Saved entries:
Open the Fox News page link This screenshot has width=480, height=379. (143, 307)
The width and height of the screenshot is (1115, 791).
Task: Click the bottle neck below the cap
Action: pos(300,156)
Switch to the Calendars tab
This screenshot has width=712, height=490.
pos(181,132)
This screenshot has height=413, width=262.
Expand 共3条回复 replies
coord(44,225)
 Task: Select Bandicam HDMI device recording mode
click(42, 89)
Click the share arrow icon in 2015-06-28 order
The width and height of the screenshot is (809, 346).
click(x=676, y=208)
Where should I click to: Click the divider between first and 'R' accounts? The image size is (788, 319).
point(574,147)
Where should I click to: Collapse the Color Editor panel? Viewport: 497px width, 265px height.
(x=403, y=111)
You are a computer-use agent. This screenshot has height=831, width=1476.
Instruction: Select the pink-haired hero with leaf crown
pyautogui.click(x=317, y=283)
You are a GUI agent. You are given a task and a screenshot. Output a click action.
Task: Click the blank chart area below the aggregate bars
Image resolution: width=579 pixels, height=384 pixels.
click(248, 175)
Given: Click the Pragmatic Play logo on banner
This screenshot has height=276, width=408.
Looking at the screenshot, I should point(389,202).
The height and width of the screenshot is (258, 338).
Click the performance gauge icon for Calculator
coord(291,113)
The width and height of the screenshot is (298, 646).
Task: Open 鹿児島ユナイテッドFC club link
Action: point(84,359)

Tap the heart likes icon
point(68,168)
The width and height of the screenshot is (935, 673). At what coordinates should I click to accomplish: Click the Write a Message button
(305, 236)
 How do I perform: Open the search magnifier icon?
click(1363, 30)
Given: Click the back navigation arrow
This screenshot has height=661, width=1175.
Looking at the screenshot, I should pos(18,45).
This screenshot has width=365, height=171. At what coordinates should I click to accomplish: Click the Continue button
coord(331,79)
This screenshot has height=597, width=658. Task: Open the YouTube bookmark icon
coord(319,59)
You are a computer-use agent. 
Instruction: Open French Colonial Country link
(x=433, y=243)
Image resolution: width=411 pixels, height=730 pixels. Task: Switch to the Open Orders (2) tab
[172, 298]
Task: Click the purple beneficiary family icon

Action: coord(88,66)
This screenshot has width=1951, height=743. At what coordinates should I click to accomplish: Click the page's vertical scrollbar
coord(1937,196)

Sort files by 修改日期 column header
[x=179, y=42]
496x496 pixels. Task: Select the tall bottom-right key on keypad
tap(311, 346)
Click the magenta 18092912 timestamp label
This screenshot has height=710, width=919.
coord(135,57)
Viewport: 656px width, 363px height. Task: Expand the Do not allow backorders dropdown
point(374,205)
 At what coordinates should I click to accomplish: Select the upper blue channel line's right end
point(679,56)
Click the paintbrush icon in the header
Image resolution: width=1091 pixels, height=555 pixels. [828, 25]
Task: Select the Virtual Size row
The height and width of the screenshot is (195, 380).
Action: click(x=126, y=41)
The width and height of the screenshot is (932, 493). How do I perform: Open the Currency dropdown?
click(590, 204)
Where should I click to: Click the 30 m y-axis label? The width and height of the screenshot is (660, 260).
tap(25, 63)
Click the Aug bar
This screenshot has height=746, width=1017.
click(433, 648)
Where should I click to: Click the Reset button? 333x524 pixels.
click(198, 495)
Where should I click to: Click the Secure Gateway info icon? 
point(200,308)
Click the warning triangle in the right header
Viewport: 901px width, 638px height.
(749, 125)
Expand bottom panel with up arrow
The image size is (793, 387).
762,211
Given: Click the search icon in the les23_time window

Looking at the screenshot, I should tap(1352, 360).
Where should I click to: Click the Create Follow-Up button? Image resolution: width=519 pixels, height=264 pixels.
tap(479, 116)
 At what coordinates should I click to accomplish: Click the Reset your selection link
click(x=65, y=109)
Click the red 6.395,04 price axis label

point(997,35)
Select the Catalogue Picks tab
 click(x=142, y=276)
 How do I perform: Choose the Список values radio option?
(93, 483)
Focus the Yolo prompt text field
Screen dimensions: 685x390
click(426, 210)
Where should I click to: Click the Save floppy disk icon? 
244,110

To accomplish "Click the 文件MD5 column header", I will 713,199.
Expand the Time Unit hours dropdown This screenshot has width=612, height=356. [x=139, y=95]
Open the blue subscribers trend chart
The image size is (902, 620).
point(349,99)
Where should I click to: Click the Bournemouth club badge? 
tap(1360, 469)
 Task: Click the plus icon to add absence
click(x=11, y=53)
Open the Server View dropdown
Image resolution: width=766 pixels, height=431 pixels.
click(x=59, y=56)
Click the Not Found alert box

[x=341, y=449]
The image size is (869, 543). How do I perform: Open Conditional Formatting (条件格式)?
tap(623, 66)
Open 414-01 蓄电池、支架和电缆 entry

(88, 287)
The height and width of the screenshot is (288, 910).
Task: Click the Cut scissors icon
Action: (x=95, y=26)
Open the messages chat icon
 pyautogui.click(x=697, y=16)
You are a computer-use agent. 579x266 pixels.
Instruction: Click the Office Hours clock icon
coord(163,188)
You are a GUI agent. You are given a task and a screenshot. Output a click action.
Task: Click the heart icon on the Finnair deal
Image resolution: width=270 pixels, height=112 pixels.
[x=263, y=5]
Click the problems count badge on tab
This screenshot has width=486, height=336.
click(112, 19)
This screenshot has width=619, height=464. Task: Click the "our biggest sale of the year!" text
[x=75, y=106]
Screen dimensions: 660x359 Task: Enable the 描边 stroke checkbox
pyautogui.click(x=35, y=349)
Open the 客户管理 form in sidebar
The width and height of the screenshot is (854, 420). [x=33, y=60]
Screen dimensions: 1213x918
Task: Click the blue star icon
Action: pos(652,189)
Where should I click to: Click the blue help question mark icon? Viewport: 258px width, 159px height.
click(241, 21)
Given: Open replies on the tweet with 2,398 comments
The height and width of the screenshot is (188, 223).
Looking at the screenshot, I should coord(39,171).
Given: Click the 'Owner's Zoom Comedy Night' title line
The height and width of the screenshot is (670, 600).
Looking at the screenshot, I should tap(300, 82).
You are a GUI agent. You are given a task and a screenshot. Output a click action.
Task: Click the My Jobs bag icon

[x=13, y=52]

Problem description: Using the data above, restate every record word for word.

Solution:
Open the Fox News page link This screenshot has width=480, height=379. (143, 307)
The width and height of the screenshot is (1115, 791).
Task: Click the bottle neck below the cap
Action: pos(300,156)
Switch to the Calendars tab
This screenshot has width=712, height=490.
pos(181,132)
This screenshot has height=413, width=262.
Expand 共3条回复 replies
coord(44,225)
 Task: Select Bandicam HDMI device recording mode
click(42, 89)
Click the share arrow icon in 2015-06-28 order
The width and height of the screenshot is (809, 346).
click(x=676, y=208)
Where should I click to: Click the divider between first and 'R' accounts? The image size is (788, 319).
point(574,147)
Where should I click to: Collapse the Color Editor panel? Viewport: 497px width, 265px height.
(x=403, y=111)
You are a computer-use agent. This screenshot has height=831, width=1476.
Instruction: Select the pink-haired hero with leaf crown
pyautogui.click(x=317, y=283)
You are a GUI agent. You are given a task and a screenshot. Output a click action.
Task: Click the blank chart area below the aggregate bars
Image resolution: width=579 pixels, height=384 pixels.
click(248, 175)
Given: Click the Pragmatic Play logo on banner
This screenshot has height=276, width=408.
Looking at the screenshot, I should point(389,202).
The height and width of the screenshot is (258, 338).
Click the performance gauge icon for Calculator
coord(291,113)
The width and height of the screenshot is (298, 646).
Task: Open 鹿児島ユナイテッドFC club link
Action: point(84,359)

Tap the heart likes icon
point(68,168)
The width and height of the screenshot is (935, 673). At what coordinates should I click to accomplish: Click the Write a Message button
(305, 236)
 How do I perform: Open the search magnifier icon?
click(1363, 30)
Given: Click the back navigation arrow
This screenshot has height=661, width=1175.
Looking at the screenshot, I should pos(18,45).
This screenshot has width=365, height=171. At what coordinates should I click to accomplish: Click the Continue button
coord(331,79)
This screenshot has height=597, width=658. Task: Open the YouTube bookmark icon
coord(319,59)
You are a computer-use agent. 
Instruction: Open French Colonial Country link
(x=433, y=243)
Image resolution: width=411 pixels, height=730 pixels. Task: Switch to the Open Orders (2) tab
[172, 298]
Task: Click the purple beneficiary family icon

Action: coord(88,66)
This screenshot has width=1951, height=743. At what coordinates should I click to accomplish: Click the page's vertical scrollbar
coord(1937,196)

Sort files by 修改日期 column header
[x=179, y=42]
496x496 pixels. Task: Select the tall bottom-right key on keypad
tap(311, 346)
Click the magenta 18092912 timestamp label
This screenshot has height=710, width=919.
coord(135,57)
Viewport: 656px width, 363px height. Task: Expand the Do not allow backorders dropdown
point(374,205)
 At what coordinates should I click to accomplish: Select the upper blue channel line's right end
point(679,56)
Click the paintbrush icon in the header
Image resolution: width=1091 pixels, height=555 pixels. [828, 25]
Task: Select the Virtual Size row
The height and width of the screenshot is (195, 380).
Action: click(x=126, y=41)
The width and height of the screenshot is (932, 493). How do I perform: Open the Currency dropdown?
click(590, 204)
Where should I click to: Click the 30 m y-axis label? The width and height of the screenshot is (660, 260).
tap(25, 63)
Click the Aug bar
This screenshot has height=746, width=1017.
click(433, 648)
Where should I click to: Click the Reset button? 333x524 pixels.
click(198, 495)
Where should I click to: Click the Secure Gateway info icon? 
point(200,308)
Click the warning triangle in the right header
Viewport: 901px width, 638px height.
(749, 125)
Expand bottom panel with up arrow
The image size is (793, 387).
762,211
Given: Click the search icon in the les23_time window

Looking at the screenshot, I should tap(1352, 360).
Where should I click to: Click the Create Follow-Up button? Image resolution: width=519 pixels, height=264 pixels.
tap(479, 116)
 At what coordinates should I click to accomplish: Click the Reset your selection link
click(x=65, y=109)
Click the red 6.395,04 price axis label

point(997,35)
Select the Catalogue Picks tab
 click(x=142, y=276)
 How do I perform: Choose the Список values radio option?
(93, 483)
Focus the Yolo prompt text field
Screen dimensions: 685x390
click(426, 210)
Where should I click to: Click the Save floppy disk icon? 
244,110

To accomplish "Click the 文件MD5 column header", I will 713,199.
Expand the Time Unit hours dropdown This screenshot has width=612, height=356. [x=139, y=95]
Open the blue subscribers trend chart
The image size is (902, 620).
point(349,99)
Where should I click to: Click the Bournemouth club badge? 
tap(1360, 469)
 Task: Click the plus icon to add absence
click(x=11, y=53)
Open the Server View dropdown
Image resolution: width=766 pixels, height=431 pixels.
click(x=59, y=56)
Click the Not Found alert box

[x=341, y=449]
The image size is (869, 543). How do I perform: Open Conditional Formatting (条件格式)?
tap(623, 66)
Open 414-01 蓄电池、支架和电缆 entry

(88, 287)
The height and width of the screenshot is (288, 910).
Task: Click the Cut scissors icon
Action: (x=95, y=26)
Open the messages chat icon
 pyautogui.click(x=697, y=16)
You are a computer-use agent. 579x266 pixels.
Instruction: Click the Office Hours clock icon
coord(163,188)
You are a GUI agent. You are given a task and a screenshot. Output a click action.
Task: Click the heart icon on the Finnair deal
Image resolution: width=270 pixels, height=112 pixels.
[x=263, y=5]
Click the problems count badge on tab
This screenshot has width=486, height=336.
click(112, 19)
This screenshot has width=619, height=464. Task: Click the "our biggest sale of the year!" text
[x=75, y=106]
Screen dimensions: 660x359 Task: Enable the 描边 stroke checkbox
pyautogui.click(x=35, y=349)
Open the 客户管理 form in sidebar
The width and height of the screenshot is (854, 420). [x=33, y=60]
Screen dimensions: 1213x918
Task: Click the blue star icon
Action: pos(652,189)
Where should I click to: Click the blue help question mark icon? Viewport: 258px width, 159px height.
click(241, 21)
Given: Open replies on the tweet with 2,398 comments
The height and width of the screenshot is (188, 223).
Looking at the screenshot, I should coord(39,171).
Given: Click the 'Owner's Zoom Comedy Night' title line
The height and width of the screenshot is (670, 600).
Looking at the screenshot, I should tap(300, 82).
You are a GUI agent. You are given a task and a screenshot. Output a click action.
Task: Click the My Jobs bag icon

[x=13, y=52]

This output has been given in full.